Not on this type of systems. If perf was the only thing important, just use
equally big cpus. Balancing perf and power is important on those systems, and
I don't think we have enough info to decide which decision is best when
capacities are not the same. Matching the perf level the requesting on makes
sense when irq_affinity=1.

> Although the actual effect on power probably isn't that significant, given
> that the (e.g. big) CPU has submitted the IO, is woken up soon, so you could
> almost ignore a potential idle wakeup and the actual CPU time spent in the block
> completion is pretty short of course.
> 
> > If no matching is required, it makes sense to set rq_affinity to 0. When
> > matching is enabled, we need to rely on per-task iowait boost to help the
> > requester to run at a bigger CPU, and naturally the completion will follow when
> > rq_affinity=1. If the requester doesn't need the big perf, but the irq
> > triggered on a bigger core, I struggle to understand why it is good for
> > completion to run on bigger core without the requester also being on a similar
> > bigger core to truly maximize perf.
> 
> So first of all, per-task iowait boosting has nothing to do with it IMO.

It has. If the perf is not good because the requester is running on little
core, the requester need to move up to ensure the overall IO perf is better.

> Plenty of IO workloads build up utilization perfectly fine.

These ones have no problems, no? They should migrate to big core and the
completion will follow them when they move.
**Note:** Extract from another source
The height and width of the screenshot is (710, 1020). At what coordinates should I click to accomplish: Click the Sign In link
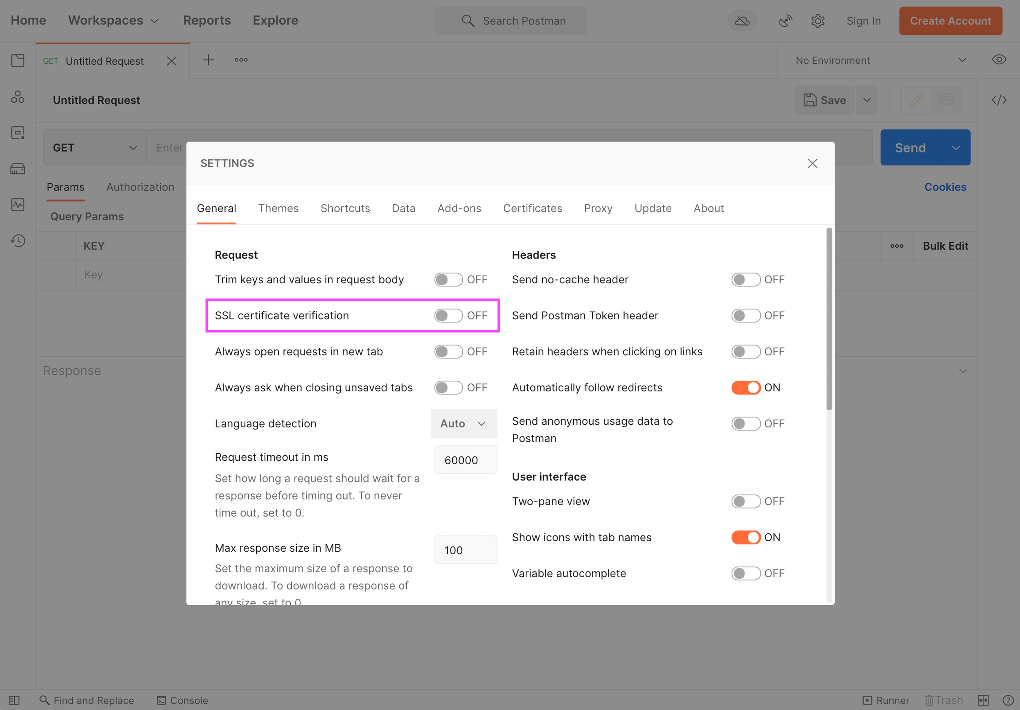(x=864, y=20)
> I wouldn't consider the setup: requester little perf, irq+completion big perf
> invalid necessarily, it does decrease IO latency for the application.

I didn't say invalid. But it is not something we can guess automatically when
irq_affinity=1. We don't have enough info to judge. The only info we have the
requester that originated the request is running at different perf level
(whther higher or lower), so we follow it.

> Consider the IO being page faults (maybe even of various applications running
> on little).
> 
> > 
> > By the way, if we assume LLC wasn't the same, then assuming HMP system too, and
> > reverting my patch, then the behavior was to move the completion from bigger
> > core to little core.
> > 
> > So two things to observe:
> > 
> > 1. The patch keeps the behavior when LLC truly is not shared on such systems,
> >    which was in the past.
> > 2. LLC in this case is most likely L2, and the usual trend is that the bigger
> >    the core the bigger L2. So the LLC characteristic is different and could
> >    have impacted performance. No one seem to have cared in the past. I think
> >    capacity gives this notion now implicitly.
>